Comme l’avait si bien perçu William Shakespeare qui avec, « la roue de la Fortune » entre autres dans Hamlet ou Le Marchand de Venise : «La fortune en somme / Va me sauver ou me damner parmi les hommes » s’exclame Maroc qui convoite Portia et s’apprête à tenter sa chance dans l’épreuve des trois coffrets.
Depuis des siècles et encore au XXI ème, malgré la naissance de la République à la Révolution française et le progrès, la modernité dans nos société occidentales, l’homme reste toujours aussi prisonnier de son hubris et de son besoin de dominer, coûte que coûte. Mais dominer qui, quoi, et dans quel but, quand tout a été anéanti ?

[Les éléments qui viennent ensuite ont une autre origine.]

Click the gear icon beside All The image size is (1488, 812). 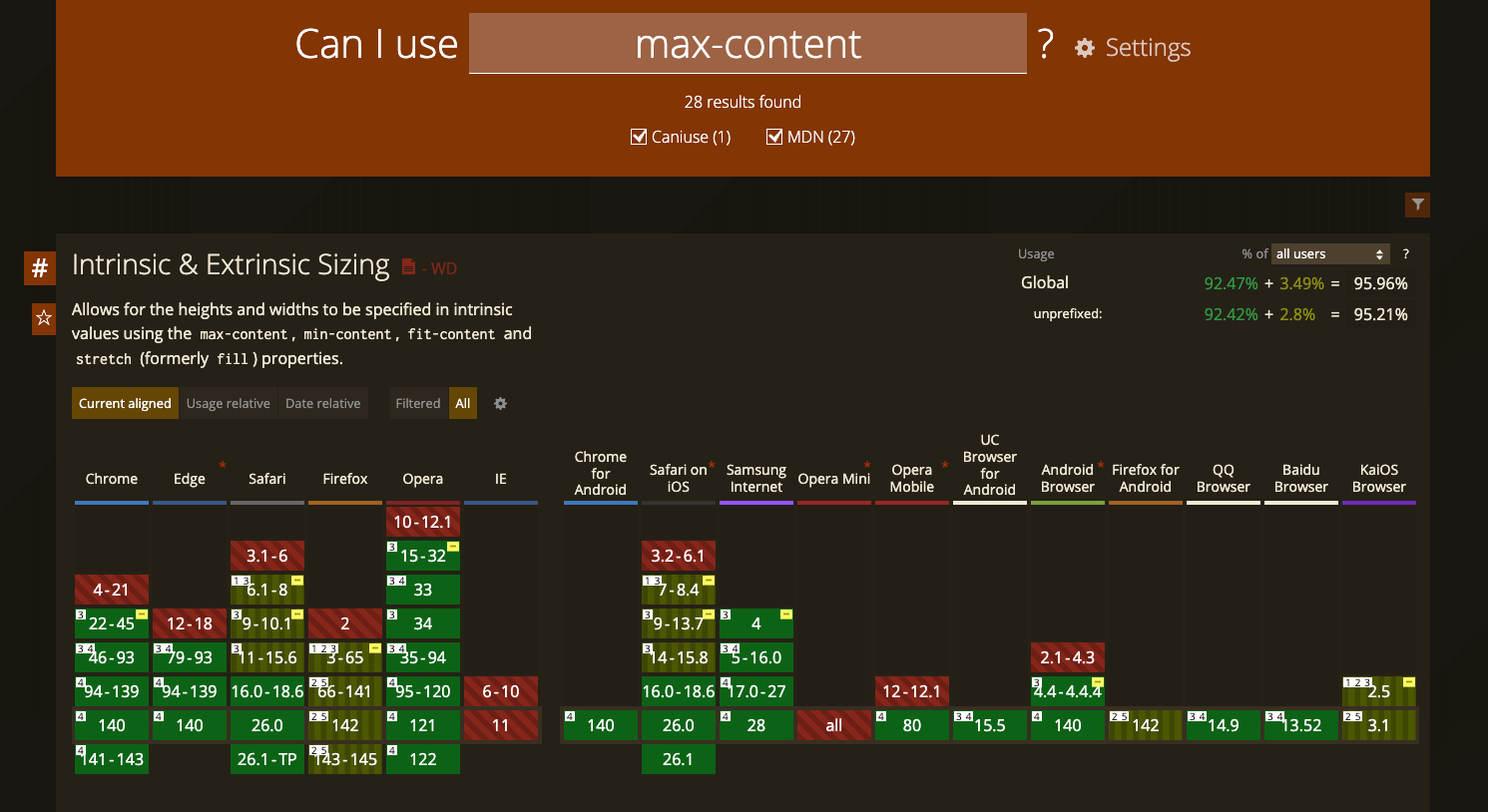[501, 404]
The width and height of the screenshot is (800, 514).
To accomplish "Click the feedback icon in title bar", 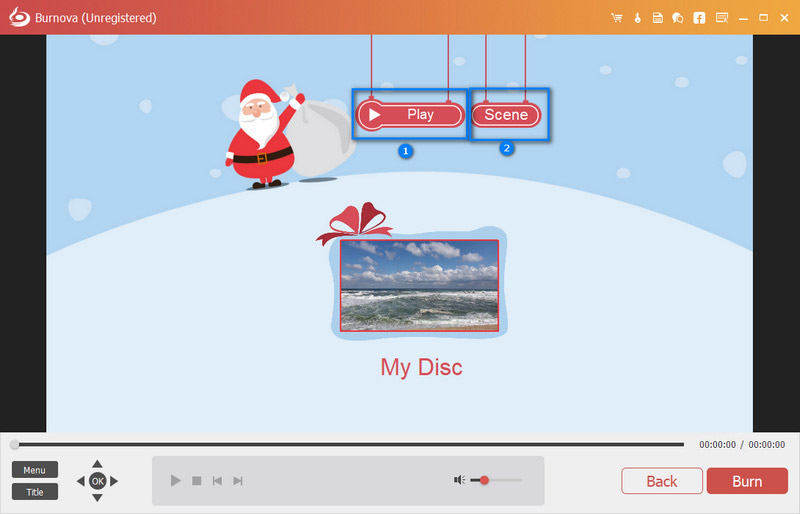I will pos(719,18).
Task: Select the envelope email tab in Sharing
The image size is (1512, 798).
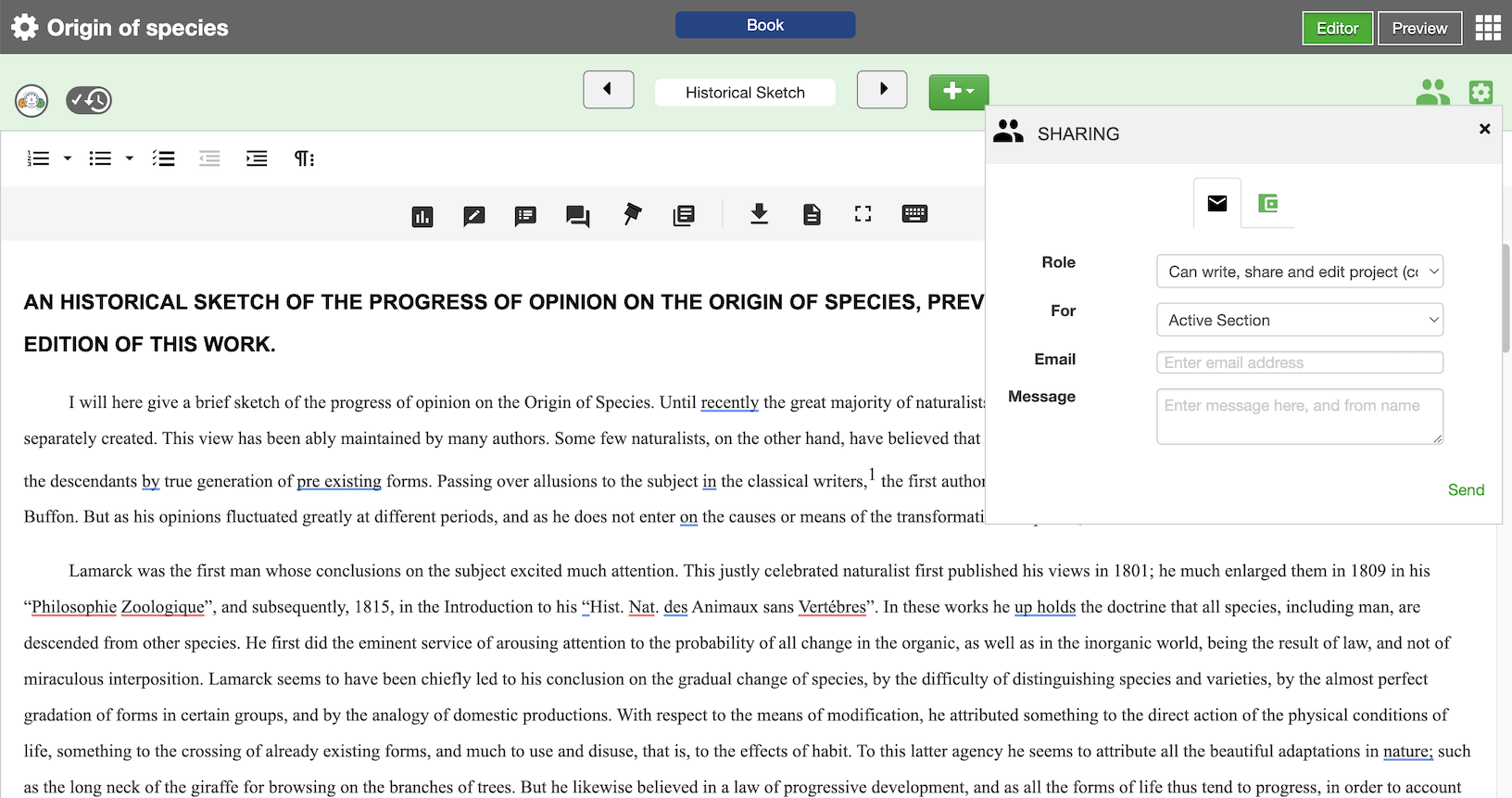Action: pyautogui.click(x=1216, y=203)
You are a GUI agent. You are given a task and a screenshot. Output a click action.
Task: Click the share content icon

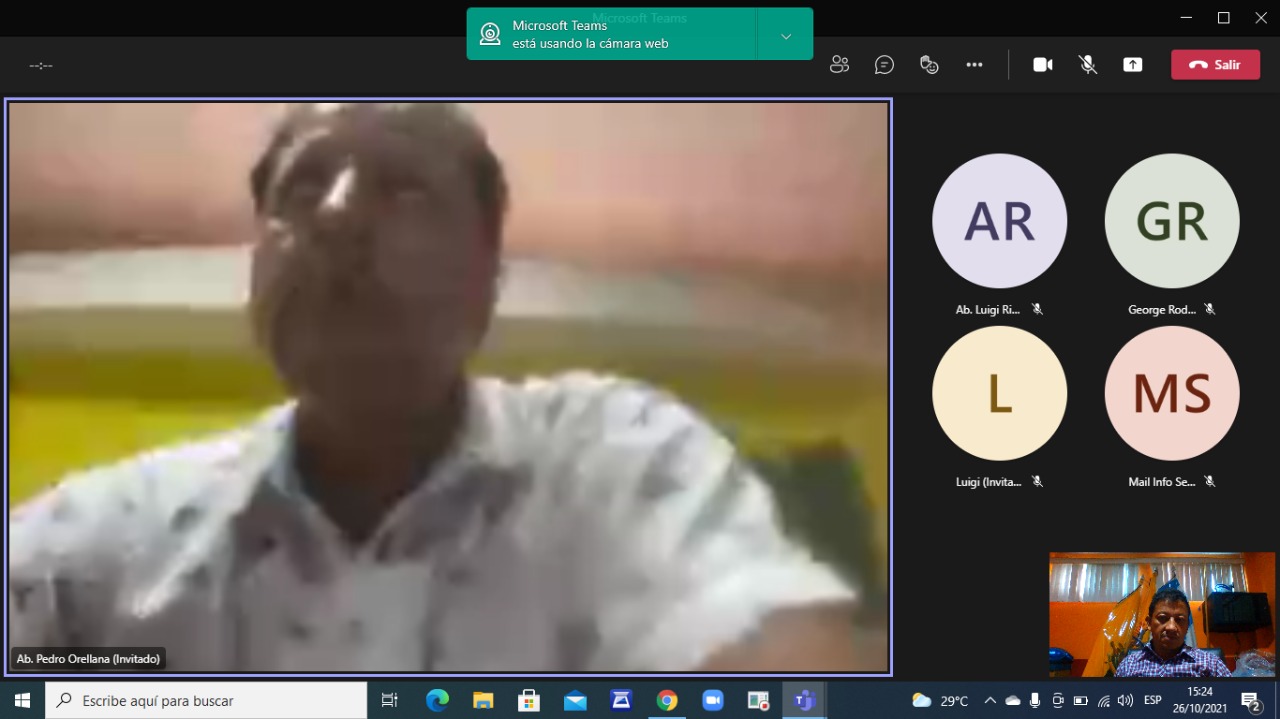[1132, 65]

Et tant qu’il y a de la vie, il y a de l’espoir, aussi minime soit-il… Où en d’autres mots moins romantiques mais qui sont tellement d’actualité dans la langue de nos politiques «Si on veut on peut ». Ainsi la petite communauté des survivants un peu désemparée et le comité vont reprendre les choses en main et reconstruire un ordre social, plus juste et nouveau., -Jean « Si on est les seuls à avoir survécu, c’est pas un hasard, c’est le destin. Et c’est pas si mal… »
Le public très attentif est à la fois fasciné par l’actualité de la situation à la fois comique, absurde et sans beaucoup d’espoir et une mise en scène poétique, inventive, pleine d’esprit. Les scènes et les éléments de décor se succèdent avec minutie et intelligence théâtrale, tout en offrant au public, une représentation au rythme endiablé.

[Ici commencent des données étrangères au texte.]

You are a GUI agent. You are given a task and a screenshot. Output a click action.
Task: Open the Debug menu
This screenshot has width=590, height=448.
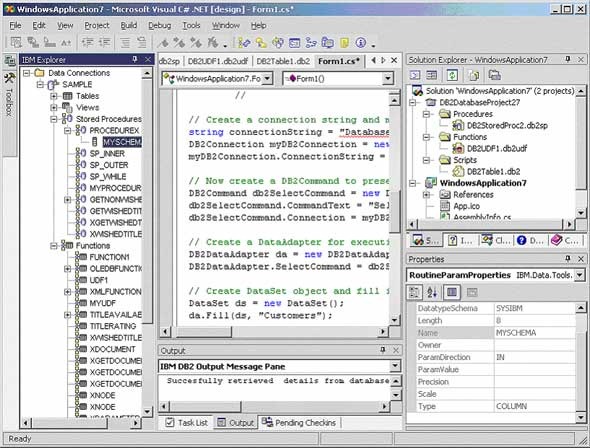click(160, 26)
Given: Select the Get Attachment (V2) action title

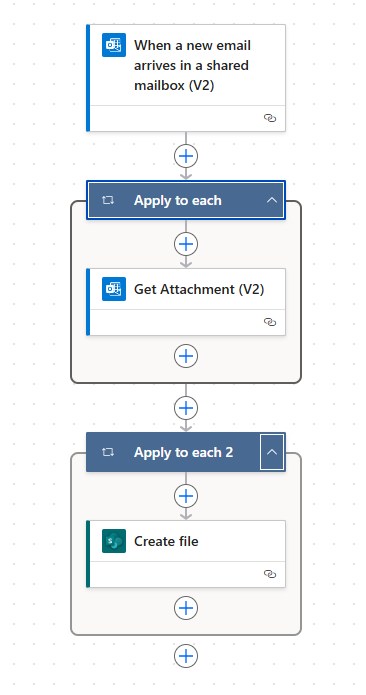Looking at the screenshot, I should [199, 289].
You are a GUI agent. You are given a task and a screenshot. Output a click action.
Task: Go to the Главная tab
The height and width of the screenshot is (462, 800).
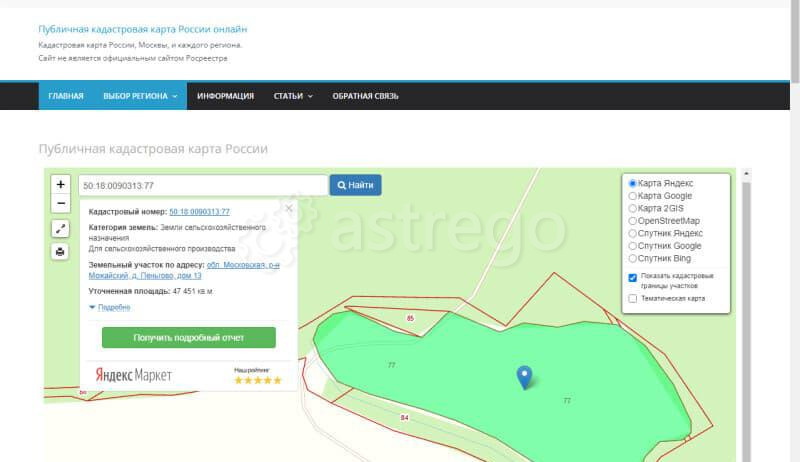coord(66,96)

L’écriture paraît parfois schématique avec des répliques un peu attendues. Mais sous la direction de son auteur et metteur en scène, se crée à travers le jeu, un décalage intéressant d’un point de vue dramaturgique en offrant à l’art de la représentation, une présence sensible et jouissive, forte, de la théâtralité… Les comédiens tous excellents interprètent les situations avec une énergie et une véracité féroce et comique.
Le décor artisanal et ingénieux, les costumes et un éclairage sombre sont remarquables . Ils font exister un théâtre inventif avec des matériaux bruts, des éléments de décor simples, à la fois réalistes et symboliques. En totale adéquation avec le chaos de cette situation de fin du monde et de son espoir de changement !

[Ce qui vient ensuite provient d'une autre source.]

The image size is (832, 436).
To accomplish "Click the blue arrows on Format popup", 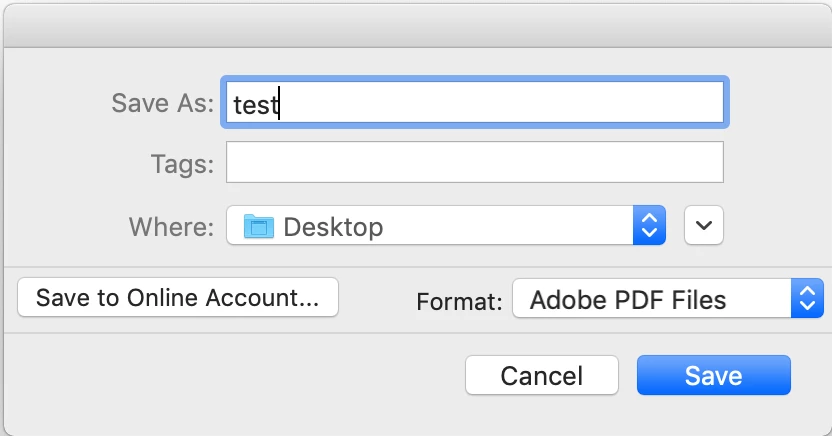I will click(x=806, y=299).
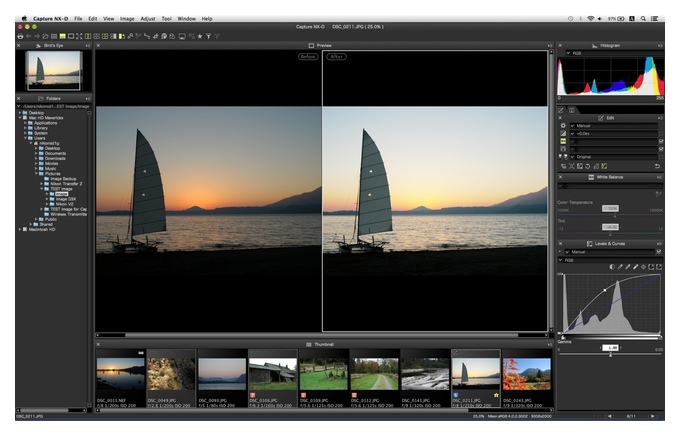Select the crop tool icon in toolbar

tap(156, 36)
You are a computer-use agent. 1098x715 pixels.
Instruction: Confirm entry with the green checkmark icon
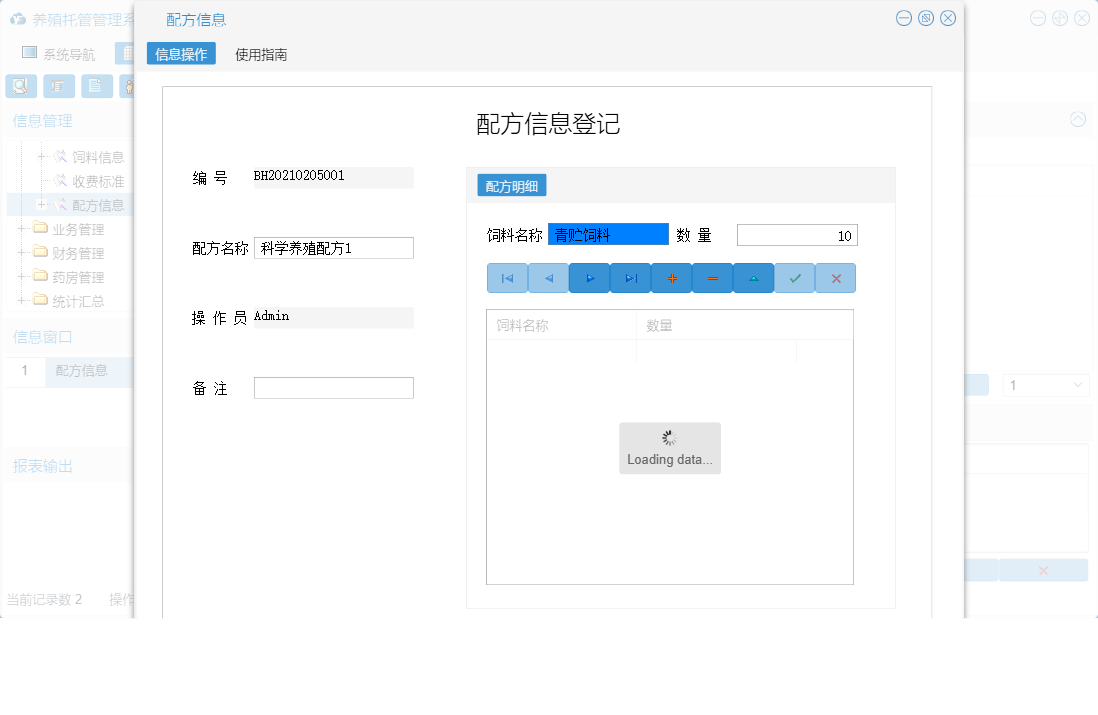coord(794,277)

Belle trouvaille : une croix verte de pharmacie s’éclaire au moment ou l’un des méritants zombis pédale sur un vélo pour faire fonctionner à nouveau l’électricité. Image humoristique pour symboliser la complexité mais aussi le côté dérisoire du projet politique et idéaliste mené par le comité au départ très volontaire. Le souhait profond d’une révolution pour une vie humaine et sociale plus équitable et harmonieuse laisse place à l’anéantissement de tout renouveau. Les zombis finissent par délaisser les méritants, laissant derrière eux resurgir le chaos…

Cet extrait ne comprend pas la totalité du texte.